This is an old thread, but it showed up in my Google Groups so I figured I 
would give an answer.

I have worked on fairly large (10-50 machines) distributed systems written 
entirely in Clojure.

The language itself doesn't provide an explicit mechanism for communication 
between machines, so you just have to pick an existing tool or technique 
that suits your application architecture. There are many possibilities to 
choose from, all with different strengths and weaknesses:

1. Direct connections between nodes, e.g. HTTP, raw sockets, HornetQ
2. Message broker, e.g. ActiveMQ, RabbitMQ
3. Distributed shared memory, e.g. ZooKeeper, Hazelcast, memcached
4. Distributed job control, e.g. Hadoop, Storm

You can end up implementing something that looks very much like the Actor 
Model using these components. But you have other options as well.

Where Clojure helps you in designing these systems is its focus on generic, 
immutable data structures and pure functions.

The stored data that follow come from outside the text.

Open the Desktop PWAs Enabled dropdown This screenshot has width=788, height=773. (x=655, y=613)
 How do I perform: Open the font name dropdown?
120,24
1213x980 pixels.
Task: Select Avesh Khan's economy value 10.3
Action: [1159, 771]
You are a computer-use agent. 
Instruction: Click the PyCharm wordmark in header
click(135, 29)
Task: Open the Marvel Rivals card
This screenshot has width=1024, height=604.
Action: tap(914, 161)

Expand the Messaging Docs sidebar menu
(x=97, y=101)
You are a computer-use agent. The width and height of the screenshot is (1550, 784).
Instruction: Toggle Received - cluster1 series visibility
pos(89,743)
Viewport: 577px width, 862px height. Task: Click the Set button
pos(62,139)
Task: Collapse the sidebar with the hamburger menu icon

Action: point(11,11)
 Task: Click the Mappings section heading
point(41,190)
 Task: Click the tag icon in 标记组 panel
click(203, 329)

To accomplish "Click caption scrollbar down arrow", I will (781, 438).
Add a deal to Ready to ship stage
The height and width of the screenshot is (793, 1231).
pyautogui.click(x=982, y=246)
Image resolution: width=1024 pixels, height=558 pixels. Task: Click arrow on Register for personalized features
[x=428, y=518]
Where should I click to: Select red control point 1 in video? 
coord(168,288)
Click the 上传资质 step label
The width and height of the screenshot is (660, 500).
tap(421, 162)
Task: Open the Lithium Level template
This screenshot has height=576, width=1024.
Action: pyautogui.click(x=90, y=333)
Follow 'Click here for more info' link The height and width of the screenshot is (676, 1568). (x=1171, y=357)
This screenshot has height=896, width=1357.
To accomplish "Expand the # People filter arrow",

Clojure's data structures are trivially serializable (EDN, Transit, 
Fressian). When all the data in your application can be represented by 
Clojure's generic data structures, it is easy to distribute work or data 
across multiple machines.

When functions are stateless, it is less important "where" they are 
executed. When functions (or declarative expressions, e.g. database 
queries) can be expressed as data structures, they are easier to compose 
and distribute.

–S


On Wednesday, July 3, 2013, Hussein B. wrote:

> I read recently on the internet that Clojure concurrency tools make it 
> easy to implement a highly concurrent system but on a single machine.
>
> But how to implement a highly concurrent system that runs on a multiple 
> machines?
>
> Erlang, Elixir and Scala have the Actors model.